_PROBLEM STATEMENT:_ Select all lines in the records that include "computer".
------------------------------------
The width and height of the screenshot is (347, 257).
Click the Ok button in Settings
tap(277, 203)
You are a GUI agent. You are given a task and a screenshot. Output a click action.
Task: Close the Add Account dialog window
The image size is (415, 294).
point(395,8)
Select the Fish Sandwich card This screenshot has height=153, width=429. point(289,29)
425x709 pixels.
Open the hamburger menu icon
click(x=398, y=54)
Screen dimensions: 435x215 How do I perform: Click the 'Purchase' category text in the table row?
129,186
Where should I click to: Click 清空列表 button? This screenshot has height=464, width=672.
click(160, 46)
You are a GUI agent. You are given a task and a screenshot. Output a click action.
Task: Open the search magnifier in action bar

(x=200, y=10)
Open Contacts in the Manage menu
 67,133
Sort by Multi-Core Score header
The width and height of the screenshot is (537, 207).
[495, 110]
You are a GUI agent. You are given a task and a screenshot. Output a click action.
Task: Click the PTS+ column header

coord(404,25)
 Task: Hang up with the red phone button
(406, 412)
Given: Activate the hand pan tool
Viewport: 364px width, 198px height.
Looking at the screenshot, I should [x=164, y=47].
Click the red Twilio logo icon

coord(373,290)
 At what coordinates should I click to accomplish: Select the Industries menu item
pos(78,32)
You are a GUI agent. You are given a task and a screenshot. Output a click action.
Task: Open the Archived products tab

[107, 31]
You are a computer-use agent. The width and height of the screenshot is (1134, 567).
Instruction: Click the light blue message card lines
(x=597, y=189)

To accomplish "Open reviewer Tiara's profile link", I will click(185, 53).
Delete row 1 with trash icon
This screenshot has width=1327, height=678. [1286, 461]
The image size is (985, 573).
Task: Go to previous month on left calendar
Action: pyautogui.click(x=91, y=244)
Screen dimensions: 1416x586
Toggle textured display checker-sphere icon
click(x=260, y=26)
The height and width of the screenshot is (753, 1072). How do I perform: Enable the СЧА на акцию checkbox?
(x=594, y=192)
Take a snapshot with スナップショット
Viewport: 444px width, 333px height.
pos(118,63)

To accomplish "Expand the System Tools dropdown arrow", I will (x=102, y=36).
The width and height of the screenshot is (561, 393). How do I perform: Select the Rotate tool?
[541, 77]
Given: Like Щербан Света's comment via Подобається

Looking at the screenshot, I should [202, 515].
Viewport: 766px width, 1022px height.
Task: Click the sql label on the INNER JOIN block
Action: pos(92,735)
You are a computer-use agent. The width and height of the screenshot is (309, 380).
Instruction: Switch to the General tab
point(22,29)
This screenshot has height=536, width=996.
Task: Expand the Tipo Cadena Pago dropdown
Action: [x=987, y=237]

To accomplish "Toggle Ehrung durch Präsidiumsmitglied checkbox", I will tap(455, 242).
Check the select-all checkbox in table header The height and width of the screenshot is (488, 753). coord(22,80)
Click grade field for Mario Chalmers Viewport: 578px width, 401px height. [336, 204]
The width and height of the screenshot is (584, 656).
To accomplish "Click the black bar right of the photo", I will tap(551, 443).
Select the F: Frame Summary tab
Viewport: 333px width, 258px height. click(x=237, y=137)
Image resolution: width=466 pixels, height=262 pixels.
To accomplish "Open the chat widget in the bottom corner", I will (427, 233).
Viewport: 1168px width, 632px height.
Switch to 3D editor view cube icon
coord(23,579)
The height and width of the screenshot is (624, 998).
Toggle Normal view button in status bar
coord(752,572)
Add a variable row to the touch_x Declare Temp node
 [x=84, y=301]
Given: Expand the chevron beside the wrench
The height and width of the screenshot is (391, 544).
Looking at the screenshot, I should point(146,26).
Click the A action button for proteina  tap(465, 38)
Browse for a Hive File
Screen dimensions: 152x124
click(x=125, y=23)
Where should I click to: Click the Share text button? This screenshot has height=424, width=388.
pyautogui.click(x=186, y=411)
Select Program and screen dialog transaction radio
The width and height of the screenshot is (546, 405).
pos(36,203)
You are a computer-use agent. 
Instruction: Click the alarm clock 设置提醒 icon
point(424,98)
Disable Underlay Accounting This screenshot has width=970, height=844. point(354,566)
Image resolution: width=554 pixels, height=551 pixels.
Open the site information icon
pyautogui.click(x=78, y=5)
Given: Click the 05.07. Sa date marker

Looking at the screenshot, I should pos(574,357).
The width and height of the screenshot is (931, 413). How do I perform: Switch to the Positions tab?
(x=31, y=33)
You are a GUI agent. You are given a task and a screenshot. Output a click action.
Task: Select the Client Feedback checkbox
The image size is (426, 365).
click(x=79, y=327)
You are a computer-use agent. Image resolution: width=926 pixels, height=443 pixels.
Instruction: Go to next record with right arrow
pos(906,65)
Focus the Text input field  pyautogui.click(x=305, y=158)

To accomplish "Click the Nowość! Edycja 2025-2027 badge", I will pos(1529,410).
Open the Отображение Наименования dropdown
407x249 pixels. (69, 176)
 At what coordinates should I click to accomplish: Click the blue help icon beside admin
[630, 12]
------------------------------------
_TASK RESPONSE:_
You are a computer-use agent. The width and height of the screenshot is (1134, 567).
You are a computer-use agent. The width and height of the screenshot is (309, 380).
You are a computer-use agent. 
You are a computer-use agent. Image resolution: width=926 pixels, height=443 pixels.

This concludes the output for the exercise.